▶ _PROBLEM DETAILS_
Your output consists solely of the lines from the one that contains "Task: Click the blue Create button" to the end of the material, each reproduced exactly; pictures do not belong in it.

▶ _RECORDS SUPPLIED_
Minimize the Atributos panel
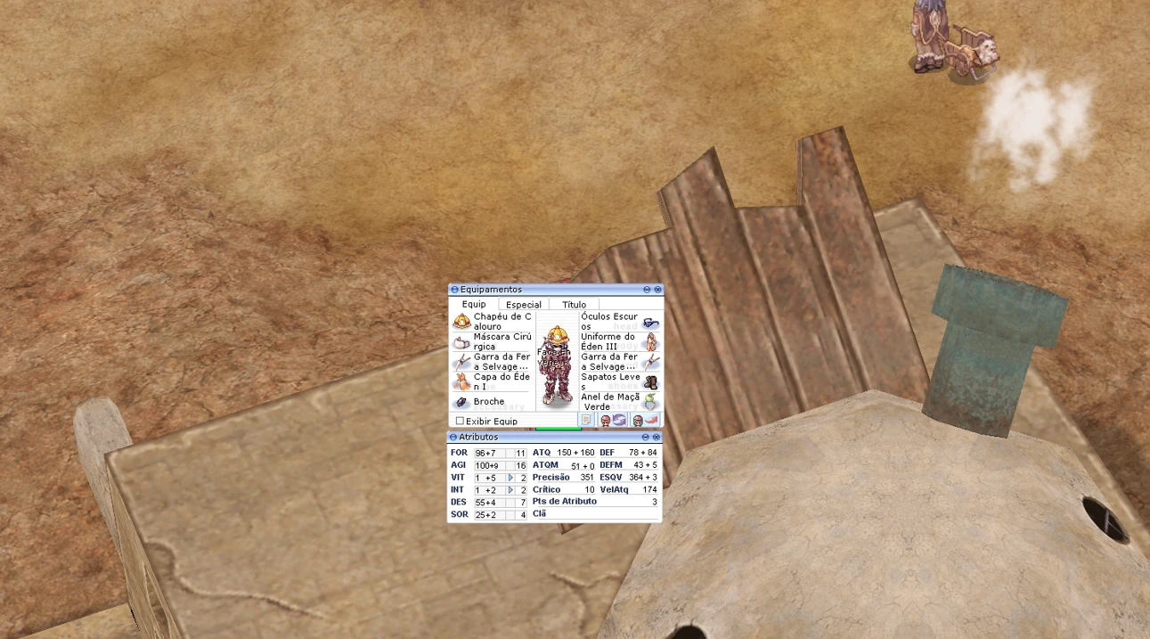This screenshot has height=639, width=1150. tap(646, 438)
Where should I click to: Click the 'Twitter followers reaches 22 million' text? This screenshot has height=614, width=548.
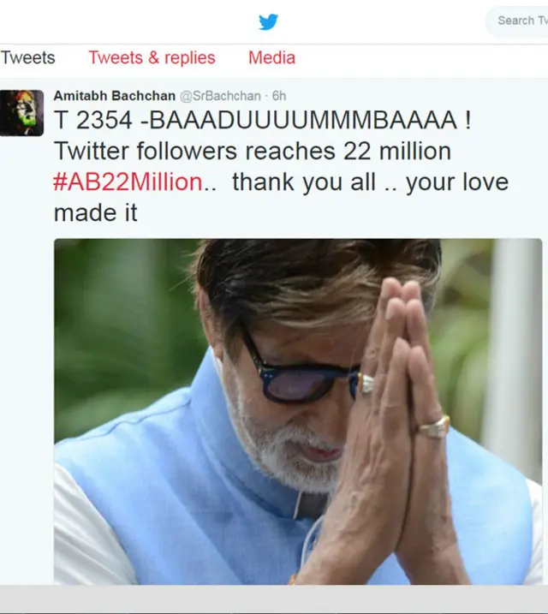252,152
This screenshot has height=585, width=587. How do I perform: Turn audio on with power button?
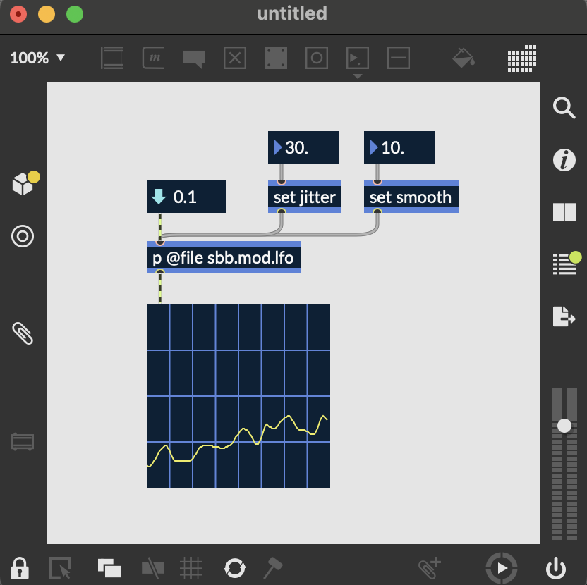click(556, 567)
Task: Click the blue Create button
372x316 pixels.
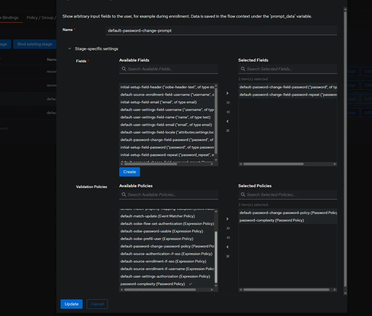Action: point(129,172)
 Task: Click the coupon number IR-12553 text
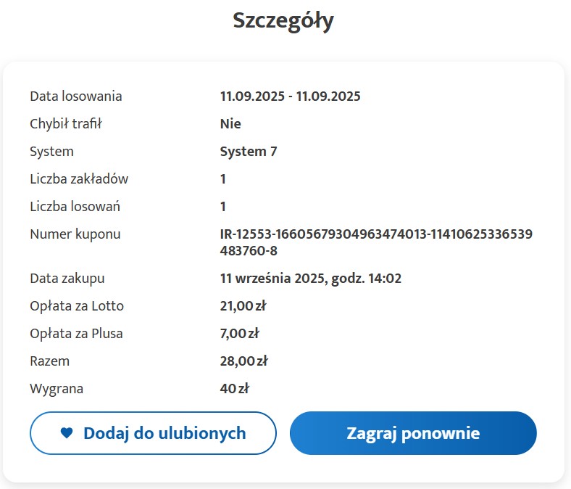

▶ _SOLUTION TO THIS EXERCISE_
Task: Click the blue Create button
372x316 pixels.
Action: point(129,172)
 Task: Click the coupon number IR-12553 text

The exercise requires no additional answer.